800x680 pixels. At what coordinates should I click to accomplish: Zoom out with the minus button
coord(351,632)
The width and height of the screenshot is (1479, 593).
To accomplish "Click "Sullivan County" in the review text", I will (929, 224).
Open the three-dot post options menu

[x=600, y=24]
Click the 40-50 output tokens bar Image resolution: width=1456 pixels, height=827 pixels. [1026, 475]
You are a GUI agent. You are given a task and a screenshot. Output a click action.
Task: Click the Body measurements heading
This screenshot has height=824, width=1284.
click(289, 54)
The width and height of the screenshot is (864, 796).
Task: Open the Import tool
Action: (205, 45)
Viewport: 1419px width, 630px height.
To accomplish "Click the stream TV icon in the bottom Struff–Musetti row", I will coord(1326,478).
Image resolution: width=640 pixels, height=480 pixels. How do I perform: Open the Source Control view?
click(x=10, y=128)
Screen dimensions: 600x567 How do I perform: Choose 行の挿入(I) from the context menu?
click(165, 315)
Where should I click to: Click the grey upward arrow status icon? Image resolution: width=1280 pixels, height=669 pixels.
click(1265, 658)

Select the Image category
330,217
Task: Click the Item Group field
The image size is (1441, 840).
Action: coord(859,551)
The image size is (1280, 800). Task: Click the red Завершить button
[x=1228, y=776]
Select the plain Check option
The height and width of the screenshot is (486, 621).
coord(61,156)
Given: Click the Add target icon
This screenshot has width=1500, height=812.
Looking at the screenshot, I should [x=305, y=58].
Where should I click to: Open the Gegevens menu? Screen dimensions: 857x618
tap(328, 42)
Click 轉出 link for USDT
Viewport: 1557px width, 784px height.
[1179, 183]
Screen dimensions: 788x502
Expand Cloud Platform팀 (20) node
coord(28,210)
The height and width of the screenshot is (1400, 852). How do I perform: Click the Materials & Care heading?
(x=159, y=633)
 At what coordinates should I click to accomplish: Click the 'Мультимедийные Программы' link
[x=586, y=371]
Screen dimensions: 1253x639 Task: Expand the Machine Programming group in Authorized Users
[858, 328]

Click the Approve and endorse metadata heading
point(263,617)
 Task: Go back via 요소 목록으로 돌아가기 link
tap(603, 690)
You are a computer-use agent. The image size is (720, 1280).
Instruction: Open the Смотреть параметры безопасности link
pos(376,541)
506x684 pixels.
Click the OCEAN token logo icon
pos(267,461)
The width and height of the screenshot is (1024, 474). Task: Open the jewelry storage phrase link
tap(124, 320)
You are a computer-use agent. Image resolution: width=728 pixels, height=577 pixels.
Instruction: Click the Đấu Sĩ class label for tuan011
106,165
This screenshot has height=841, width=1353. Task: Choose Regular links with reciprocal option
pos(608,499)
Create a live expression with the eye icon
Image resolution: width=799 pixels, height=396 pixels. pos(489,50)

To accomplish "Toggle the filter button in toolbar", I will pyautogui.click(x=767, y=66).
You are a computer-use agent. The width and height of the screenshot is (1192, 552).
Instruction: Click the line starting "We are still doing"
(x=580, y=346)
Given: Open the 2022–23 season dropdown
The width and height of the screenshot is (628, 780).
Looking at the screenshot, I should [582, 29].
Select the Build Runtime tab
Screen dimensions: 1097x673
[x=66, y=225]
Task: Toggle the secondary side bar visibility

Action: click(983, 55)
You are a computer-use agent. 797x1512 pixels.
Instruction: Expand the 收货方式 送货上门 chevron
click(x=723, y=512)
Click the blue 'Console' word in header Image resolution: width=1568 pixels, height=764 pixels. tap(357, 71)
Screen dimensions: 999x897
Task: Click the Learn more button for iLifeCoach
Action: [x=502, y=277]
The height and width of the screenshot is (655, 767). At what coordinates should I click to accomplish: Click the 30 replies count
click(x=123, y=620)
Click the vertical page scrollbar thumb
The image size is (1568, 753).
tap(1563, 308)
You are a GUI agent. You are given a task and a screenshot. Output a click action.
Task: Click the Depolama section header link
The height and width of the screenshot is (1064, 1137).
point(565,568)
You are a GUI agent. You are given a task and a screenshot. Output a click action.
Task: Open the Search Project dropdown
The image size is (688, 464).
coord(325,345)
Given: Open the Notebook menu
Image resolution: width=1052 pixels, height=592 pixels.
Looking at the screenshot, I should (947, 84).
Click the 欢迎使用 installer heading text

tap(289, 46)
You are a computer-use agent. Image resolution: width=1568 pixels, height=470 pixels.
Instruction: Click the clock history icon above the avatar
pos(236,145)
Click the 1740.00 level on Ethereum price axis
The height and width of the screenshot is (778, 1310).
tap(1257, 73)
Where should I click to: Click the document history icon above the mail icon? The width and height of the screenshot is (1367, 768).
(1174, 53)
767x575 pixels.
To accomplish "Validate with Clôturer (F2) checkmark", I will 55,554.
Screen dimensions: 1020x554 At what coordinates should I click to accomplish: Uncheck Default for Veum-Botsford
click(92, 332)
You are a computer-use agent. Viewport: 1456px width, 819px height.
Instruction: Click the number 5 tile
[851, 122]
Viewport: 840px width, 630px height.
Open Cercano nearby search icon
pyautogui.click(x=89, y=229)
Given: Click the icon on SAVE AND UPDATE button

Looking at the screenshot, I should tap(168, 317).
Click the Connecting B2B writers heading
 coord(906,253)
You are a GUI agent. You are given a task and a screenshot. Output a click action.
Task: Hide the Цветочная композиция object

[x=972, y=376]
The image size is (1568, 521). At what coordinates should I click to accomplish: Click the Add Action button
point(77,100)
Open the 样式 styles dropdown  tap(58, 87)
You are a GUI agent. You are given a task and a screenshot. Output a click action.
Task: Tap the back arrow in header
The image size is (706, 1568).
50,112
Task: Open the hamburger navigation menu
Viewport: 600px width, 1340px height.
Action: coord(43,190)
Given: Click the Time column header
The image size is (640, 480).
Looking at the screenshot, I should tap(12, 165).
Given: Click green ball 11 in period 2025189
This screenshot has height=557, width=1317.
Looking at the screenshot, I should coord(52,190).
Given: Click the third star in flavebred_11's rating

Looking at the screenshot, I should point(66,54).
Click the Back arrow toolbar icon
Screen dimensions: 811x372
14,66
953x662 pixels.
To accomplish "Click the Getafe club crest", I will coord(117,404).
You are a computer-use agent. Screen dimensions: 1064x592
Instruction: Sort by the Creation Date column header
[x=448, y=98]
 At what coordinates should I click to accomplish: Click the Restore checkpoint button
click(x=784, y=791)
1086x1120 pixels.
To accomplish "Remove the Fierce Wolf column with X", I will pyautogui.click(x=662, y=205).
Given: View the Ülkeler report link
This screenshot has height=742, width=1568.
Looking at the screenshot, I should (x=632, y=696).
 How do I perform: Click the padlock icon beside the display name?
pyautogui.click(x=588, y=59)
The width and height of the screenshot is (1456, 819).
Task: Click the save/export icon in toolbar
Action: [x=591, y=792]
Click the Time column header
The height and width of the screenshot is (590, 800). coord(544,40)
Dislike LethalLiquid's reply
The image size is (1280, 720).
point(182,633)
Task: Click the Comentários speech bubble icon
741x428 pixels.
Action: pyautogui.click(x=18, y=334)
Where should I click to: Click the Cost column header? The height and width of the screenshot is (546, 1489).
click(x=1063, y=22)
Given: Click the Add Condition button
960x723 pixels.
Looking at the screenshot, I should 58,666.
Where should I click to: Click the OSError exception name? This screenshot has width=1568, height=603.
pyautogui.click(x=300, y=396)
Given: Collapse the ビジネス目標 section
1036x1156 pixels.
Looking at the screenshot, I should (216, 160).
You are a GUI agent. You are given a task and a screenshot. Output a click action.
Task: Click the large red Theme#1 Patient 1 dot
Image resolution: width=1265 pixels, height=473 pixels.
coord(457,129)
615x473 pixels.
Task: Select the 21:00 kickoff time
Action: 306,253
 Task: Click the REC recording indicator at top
■ ■ ■ ■
* TASK DIRECTIONS *
Every entry is to be retyped word for word.

* FINISHED EXERCISE *
800x680 pixels. At what coordinates should I click to accomplish: Zoom out with the minus button
coord(351,632)
The width and height of the screenshot is (1479, 593).
To accomplish "Click "Sullivan County" in the review text", I will (929, 224).
Open the three-dot post options menu

[x=600, y=24]
Click the 40-50 output tokens bar Image resolution: width=1456 pixels, height=827 pixels. [1026, 475]
You are a GUI agent. You are given a task and a screenshot. Output a click action.
Task: Click the Body measurements heading
This screenshot has height=824, width=1284.
click(289, 54)
The width and height of the screenshot is (864, 796).
Task: Open the Import tool
Action: (205, 45)
Viewport: 1419px width, 630px height.
To accomplish "Click the stream TV icon in the bottom Struff–Musetti row", I will coord(1326,478).
Image resolution: width=640 pixels, height=480 pixels. How do I perform: Open the Source Control view?
click(x=10, y=128)
Screen dimensions: 600x567 How do I perform: Choose 行の挿入(I) from the context menu?
click(165, 315)
Where should I click to: Click the grey upward arrow status icon? Image resolution: width=1280 pixels, height=669 pixels.
click(1265, 658)

Select the Image category
330,217
Task: Click the Item Group field
The image size is (1441, 840).
Action: coord(859,551)
The image size is (1280, 800). Task: Click the red Завершить button
[x=1228, y=776]
Select the plain Check option
The height and width of the screenshot is (486, 621).
coord(61,156)
Given: Click the Add target icon
This screenshot has width=1500, height=812.
Looking at the screenshot, I should [x=305, y=58].
Where should I click to: Open the Gegevens menu? Screen dimensions: 857x618
tap(328, 42)
Click 轉出 link for USDT
Viewport: 1557px width, 784px height.
[1179, 183]
Screen dimensions: 788x502
Expand Cloud Platform팀 (20) node
coord(28,210)
The height and width of the screenshot is (1400, 852). How do I perform: Click the Materials & Care heading?
(x=159, y=633)
 At what coordinates should I click to accomplish: Click the 'Мультимедийные Программы' link
[x=586, y=371]
Screen dimensions: 1253x639 Task: Expand the Machine Programming group in Authorized Users
[858, 328]

Click the Approve and endorse metadata heading
point(263,617)
 Task: Go back via 요소 목록으로 돌아가기 link
tap(603, 690)
You are a computer-use agent. The image size is (720, 1280).
Instruction: Open the Смотреть параметры безопасности link
pos(376,541)
506x684 pixels.
Click the OCEAN token logo icon
pos(267,461)
The width and height of the screenshot is (1024, 474). Task: Open the jewelry storage phrase link
tap(124, 320)
You are a computer-use agent. Image resolution: width=728 pixels, height=577 pixels.
Instruction: Click the Đấu Sĩ class label for tuan011
106,165
This screenshot has height=841, width=1353. Task: Choose Regular links with reciprocal option
pos(608,499)
Create a live expression with the eye icon
Image resolution: width=799 pixels, height=396 pixels. pos(489,50)

To accomplish "Toggle the filter button in toolbar", I will pyautogui.click(x=767, y=66).
You are a computer-use agent. The width and height of the screenshot is (1192, 552).
Instruction: Click the line starting "We are still doing"
(x=580, y=346)
Given: Open the 2022–23 season dropdown
The width and height of the screenshot is (628, 780).
Looking at the screenshot, I should [582, 29].
Select the Build Runtime tab
Screen dimensions: 1097x673
[x=66, y=225]
Task: Toggle the secondary side bar visibility

Action: click(983, 55)
You are a computer-use agent. 797x1512 pixels.
Instruction: Expand the 收货方式 送货上门 chevron
click(x=723, y=512)
Click the blue 'Console' word in header Image resolution: width=1568 pixels, height=764 pixels. tap(357, 71)
Screen dimensions: 999x897
Task: Click the Learn more button for iLifeCoach
Action: [x=502, y=277]
The height and width of the screenshot is (655, 767). At what coordinates should I click to accomplish: Click the 30 replies count
click(x=123, y=620)
Click the vertical page scrollbar thumb
The image size is (1568, 753).
tap(1563, 308)
You are a GUI agent. You are given a task and a screenshot. Output a click action.
Task: Click the Depolama section header link
The height and width of the screenshot is (1064, 1137).
point(565,568)
You are a GUI agent. You are given a task and a screenshot. Output a click action.
Task: Open the Search Project dropdown
The image size is (688, 464).
coord(325,345)
Given: Open the Notebook menu
Image resolution: width=1052 pixels, height=592 pixels.
Looking at the screenshot, I should (947, 84).
Click the 欢迎使用 installer heading text

tap(289, 46)
You are a computer-use agent. Image resolution: width=1568 pixels, height=470 pixels.
Instruction: Click the clock history icon above the avatar
pos(236,145)
Click the 1740.00 level on Ethereum price axis
The height and width of the screenshot is (778, 1310).
tap(1257, 73)
Where should I click to: Click the document history icon above the mail icon? The width and height of the screenshot is (1367, 768).
(1174, 53)
767x575 pixels.
To accomplish "Validate with Clôturer (F2) checkmark", I will 55,554.
Screen dimensions: 1020x554 At what coordinates should I click to accomplish: Uncheck Default for Veum-Botsford
click(92, 332)
You are a computer-use agent. Viewport: 1456px width, 819px height.
Instruction: Click the number 5 tile
[851, 122]
Viewport: 840px width, 630px height.
Open Cercano nearby search icon
pyautogui.click(x=89, y=229)
Given: Click the icon on SAVE AND UPDATE button

Looking at the screenshot, I should tap(168, 317).
Click the Connecting B2B writers heading
 coord(906,253)
You are a GUI agent. You are given a task and a screenshot. Output a click action.
Task: Hide the Цветочная композиция object

[x=972, y=376]
The image size is (1568, 521). At what coordinates should I click to accomplish: Click the Add Action button
point(77,100)
Open the 样式 styles dropdown  tap(58, 87)
You are a GUI agent. You are given a task and a screenshot. Output a click action.
Task: Tap the back arrow in header
The image size is (706, 1568).
50,112
Task: Open the hamburger navigation menu
Viewport: 600px width, 1340px height.
Action: coord(43,190)
Given: Click the Time column header
The image size is (640, 480).
Looking at the screenshot, I should tap(12, 165).
Given: Click green ball 11 in period 2025189
This screenshot has height=557, width=1317.
Looking at the screenshot, I should coord(52,190).
Given: Click the third star in flavebred_11's rating

Looking at the screenshot, I should point(66,54).
Click the Back arrow toolbar icon
Screen dimensions: 811x372
14,66
953x662 pixels.
To accomplish "Click the Getafe club crest", I will coord(117,404).
You are a computer-use agent. Screen dimensions: 1064x592
Instruction: Sort by the Creation Date column header
[x=448, y=98]
 At what coordinates should I click to accomplish: Click the Restore checkpoint button
click(x=784, y=791)
1086x1120 pixels.
To accomplish "Remove the Fierce Wolf column with X", I will pyautogui.click(x=662, y=205).
Given: View the Ülkeler report link
This screenshot has height=742, width=1568.
Looking at the screenshot, I should (x=632, y=696).
 How do I perform: Click the padlock icon beside the display name?
pyautogui.click(x=588, y=59)
The width and height of the screenshot is (1456, 819).
Task: Click the save/export icon in toolbar
Action: [x=591, y=792]
Click the Time column header
The height and width of the screenshot is (590, 800). coord(544,40)
Dislike LethalLiquid's reply
The image size is (1280, 720).
point(182,633)
Task: Click the Comentários speech bubble icon
741x428 pixels.
Action: pyautogui.click(x=18, y=334)
Where should I click to: Click the Cost column header? The height and width of the screenshot is (546, 1489).
click(x=1063, y=22)
Given: Click the Add Condition button
960x723 pixels.
Looking at the screenshot, I should 58,666.
Where should I click to: Click the OSError exception name? This screenshot has width=1568, height=603.
pyautogui.click(x=300, y=396)
Given: Collapse the ビジネス目標 section
1036x1156 pixels.
Looking at the screenshot, I should (216, 160).
You are a GUI agent. You are given a task and a screenshot. Output a click action.
Task: Click the large red Theme#1 Patient 1 dot
Image resolution: width=1265 pixels, height=473 pixels.
coord(457,129)
615x473 pixels.
Task: Select the 21:00 kickoff time
Action: 306,253
 Task: Click the REC recording indicator at top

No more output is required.